Air mata Bunga menetes semakin deras dengan suara yang tertahan. Begitupun dengan Malik. Pria yang terkenal dingin dan batu bagi yang mengenalnya, kini ikut meneteskan air matanya.
Pria itu tahu betapa dalam sakit yang ia torehkan untuk Bunga. Ia tidak bisa berkata apa-apa ketika Bunga menyumpahinya. Ia merasa hal itu pantas ia dapatkan. Tidak pernah bahagia.
Bunga berdiri dari duduknya setelah mengeluarkan selembar uang merah ke atas meja.
"Aku harap ini adalah pertemuan terakhir kita. Aku juga minta padamu, katakan pada istrimu untuk mencari dokter dan rumah sakit yang lain. Aku tidak ingin bertemu dengan kalian berdua," kata Bunga.
Setelah mengatakan itu, Bunga langsung berlalu meninggalkan Malik yang masih diam dan menangis di tempat duduknya.
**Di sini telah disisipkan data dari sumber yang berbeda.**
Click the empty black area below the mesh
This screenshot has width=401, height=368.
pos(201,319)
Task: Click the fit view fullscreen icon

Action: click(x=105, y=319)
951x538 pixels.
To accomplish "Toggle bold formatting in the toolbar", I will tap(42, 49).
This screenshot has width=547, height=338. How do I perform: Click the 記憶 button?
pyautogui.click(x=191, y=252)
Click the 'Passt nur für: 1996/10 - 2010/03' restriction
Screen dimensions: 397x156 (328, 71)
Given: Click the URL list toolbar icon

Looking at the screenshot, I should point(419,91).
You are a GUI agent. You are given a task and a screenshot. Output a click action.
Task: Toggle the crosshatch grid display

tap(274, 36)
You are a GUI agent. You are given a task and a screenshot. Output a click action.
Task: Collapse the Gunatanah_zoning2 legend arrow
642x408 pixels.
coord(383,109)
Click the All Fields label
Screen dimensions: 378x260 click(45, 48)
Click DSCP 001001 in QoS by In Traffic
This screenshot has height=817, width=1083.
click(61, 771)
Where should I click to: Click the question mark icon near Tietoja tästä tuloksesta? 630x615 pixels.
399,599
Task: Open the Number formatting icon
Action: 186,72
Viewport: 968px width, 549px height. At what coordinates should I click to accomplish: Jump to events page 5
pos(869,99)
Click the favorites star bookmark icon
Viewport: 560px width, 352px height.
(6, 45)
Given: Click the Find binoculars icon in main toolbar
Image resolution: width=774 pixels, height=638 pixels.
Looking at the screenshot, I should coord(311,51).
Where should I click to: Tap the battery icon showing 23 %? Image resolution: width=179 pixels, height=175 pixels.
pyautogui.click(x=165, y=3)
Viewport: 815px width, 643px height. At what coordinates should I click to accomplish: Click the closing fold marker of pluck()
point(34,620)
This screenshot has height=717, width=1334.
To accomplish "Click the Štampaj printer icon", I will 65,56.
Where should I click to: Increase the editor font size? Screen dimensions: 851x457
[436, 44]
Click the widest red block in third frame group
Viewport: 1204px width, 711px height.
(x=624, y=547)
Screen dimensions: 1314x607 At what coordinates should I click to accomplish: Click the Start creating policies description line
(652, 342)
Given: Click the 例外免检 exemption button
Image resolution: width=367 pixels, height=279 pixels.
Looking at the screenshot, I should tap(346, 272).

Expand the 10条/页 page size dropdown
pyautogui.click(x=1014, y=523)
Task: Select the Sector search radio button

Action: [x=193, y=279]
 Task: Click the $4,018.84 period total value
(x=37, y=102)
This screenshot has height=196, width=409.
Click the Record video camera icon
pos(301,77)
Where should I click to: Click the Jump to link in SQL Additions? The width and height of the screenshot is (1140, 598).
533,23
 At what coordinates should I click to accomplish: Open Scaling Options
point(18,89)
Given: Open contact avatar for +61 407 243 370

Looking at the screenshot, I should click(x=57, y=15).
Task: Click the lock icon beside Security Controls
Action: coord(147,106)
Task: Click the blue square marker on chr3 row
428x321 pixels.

Beruntung mereka duduk dipojokan dan ia duduk menghadap dinding sehingga tidak ada yang bisa melihat kondisinya saat ini.
Malik menunduk semakin dalam ketika rasa sesak semakin mendera dadanya. Ia mengusap kasar wajahnya. Malik juga mengeluarkan selembar uang merah ke atas meja dan segera menuju mobilnya.
Didalam mobil Malik memukul stir mobil berulang kali dengan keras. Ia juga memukul dadanya yang semakin terasa sesak. Kini suara tangis Malik menguasai mobil miliknya. Kondisi yang sama juga terjadi di mobil Bunga.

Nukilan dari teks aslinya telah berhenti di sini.